14 октября 1941 года. День, который Гитлер назначил последним сроком взятия города на Волге.
Утро ясное и холодное, в воздухе витает запах гари. Небо, высокое, застыло в ожидании чего-то грозного. На его фоне вдали — дымящиеся развалины.
Стояла в то утро необыкновенная, необъяснимая, настороженная тишина в районе Тракторного. Кто познал тишину перед боем, тот знает, как обострен бывает в эти минуты слух солдата, точно в последний раз к тебе приходят все звуки живого мира. И вот в эту подозрительную тишину издалека-далека вошел прерывистый звук и по окопам пробежал говорок: «Летит!»

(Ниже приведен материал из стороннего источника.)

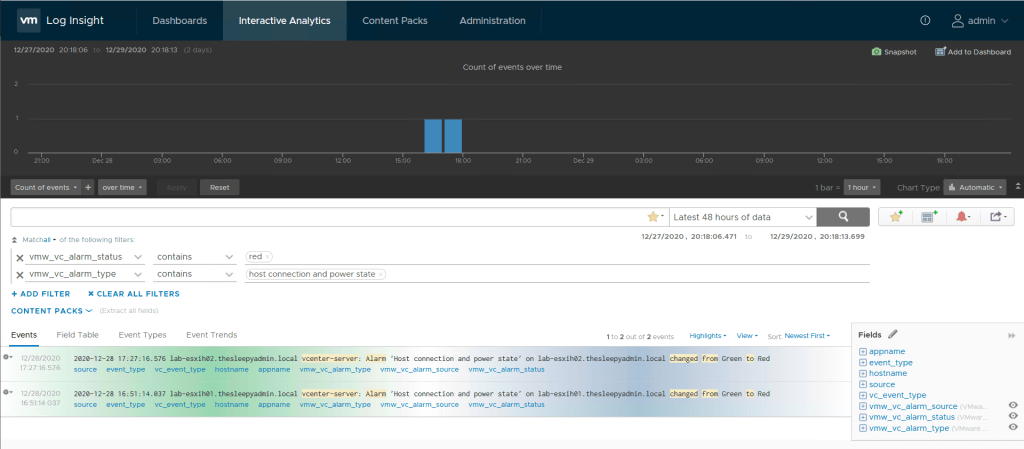Open the 'Latest 48 hours of data' dropdown
This screenshot has height=449, width=1024.
coord(742,217)
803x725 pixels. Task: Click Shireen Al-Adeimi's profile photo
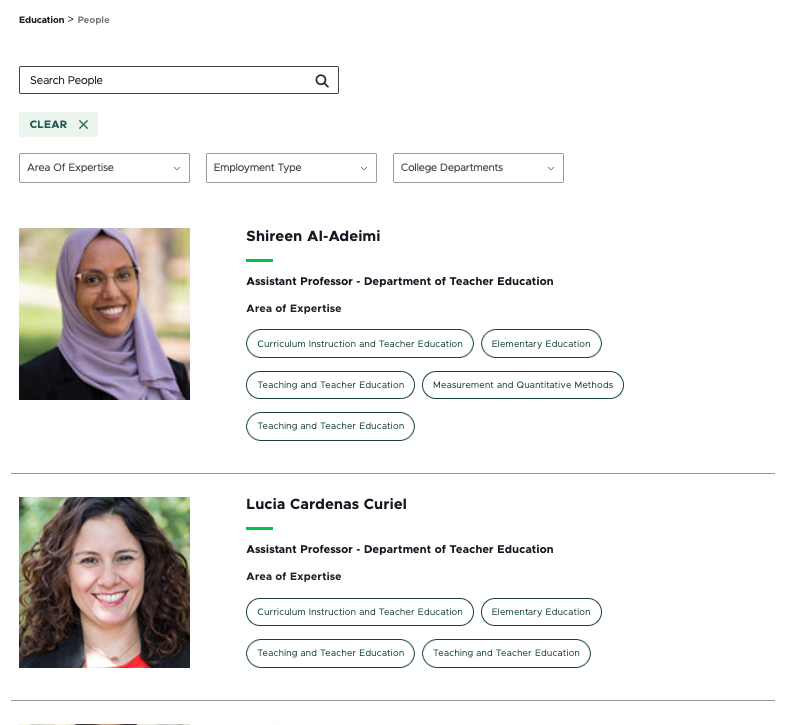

Алексей услышал гул приближающихся бомбардировщиков сквозь тяжелую утреннюю дрему. Выработанный на войне инстинкт в какую-то секунду, какой-то миг заставил его сбросить сон. Алексей открыл глаза. Помполит дивизиона Филимонов, ночевавший в этот раз в одном ровике с ним, уже бодрствовал. Сидя на корточках, он торопливо свертывал самокрутку. Слева от помполита Алексей разглядел Черношейкина. И уже в какой раз привычно подумал: «А все ж, брат, честное слово, с твоего отца иль деда Горький писал Челкаша». Алексею нравился этот немолодой чернявый солдат-усач. Он всегда подкупал лейтенанта и других своим оптимизмом, какой-то особой солдатской мудростью.
Алексей посмотрел в небо. Оно все до горизонта было закрыто стаями фашистских машин. Самолеты шли на их передний край. Они шли низко. Алексей мог разглядеть на первых бомбардировщиках черные, обведенные белой краской кресты.
— Прорвало… — вслух подумал Черношейкин.
Борис Филимонов торопливо чиркал кресалом. Но трут не загорался. Борис продолжал трудиться и уже, казалось, не обращал внимания на приближающиеся самолеты. Словно все дело было в том, успеет он прикурить или нет. Наконец на трут попала искра, обгорелый конец нитчатого шнура задымил. Комиссар жадно затянулся и, выпуская дым, обволок лицо голубоватым облаком.